The U.S. delayed delivering a controversial $400 million payment to Iran until American hostages held there were "wheels up," the Wall Street Journal reported Wednesday.
The revelation adds to mounting criticism that the Obama administration's January payment was for ransom.
The administration has claimed that the timing of the payment, which occurred just as the Islamic Republic released three American hostages, was coincidental, and that the $400 million represents the first installment of a decades-old $1.7 billion arms deal between the Islamic Republic and the U.S. gone awry.

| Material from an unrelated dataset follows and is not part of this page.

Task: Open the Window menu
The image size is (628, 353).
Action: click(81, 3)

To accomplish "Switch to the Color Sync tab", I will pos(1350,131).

Officials have refused to discuss the details of the cash transfer, including how it was made and the timing of it, despite inquiries from lawmakers and the media.
The Journal reports:
U.S. officials wouldn't let Iranians take control of the money until a Swiss Air Force plane carrying three freed Americans departed from Tehran on Jan. 17, the officials said. Once that happened, an Iranian cargo plane was allowed to bring the cash back from a Geneva airport that day, according to the accounts. … The use of an Iranian cargo plane to move pallets filled with $400 million brings clarity to one of the mysteries surrounding the cash delivery to Iran first reported by The Wall Street Journal this month. Administration officials have refused to publicly disclose how and when the cash transfer authorized by Mr. Obama took place. Executives from Iran's flagship carrier, Iran Air, organized the round-trip flight from Tehran to Geneva where the cash—euros and Swiss francs and other currencies stacked on shipping pallets—was loaded onto the aircraft, these people said. "Our top priority was getting the Americans home," said a U.S. official. Once the Americans were "wheels up" on the morning of Jan. 17, Iranian officials in Geneva were allowed to take custody of the $400 million in currency, according to officials briefed on the exchange. … One of the Americans released in January as part of the prisoner exchange, a Catholic pastor named Saeed Abedini, said he and other American prisoners were kept waiting at Mehrabad airport for more than 20 hours from Jan. 16 to the morning of Jan. 17. He said in an interview that he was told by a senior Iranian intelligence official at the time that their departure was contingent upon the movements of a second airplane. Mr. Abedini said he was asked to testify next month before the House Foreign Relations Committee. State Department officials have rebutted Mr. Abedini's comments, saying the delay in his plane's departure wasn't related to a second plane or the payment of the $400 million. They said the delay was solely tied to U.S. efforts to locate the wife and mother of another imprisoned American, the Washington Post's former Tehran bureau chief, Jason Rezaian, and ensuring they were allowed to board the Swiss plane as well.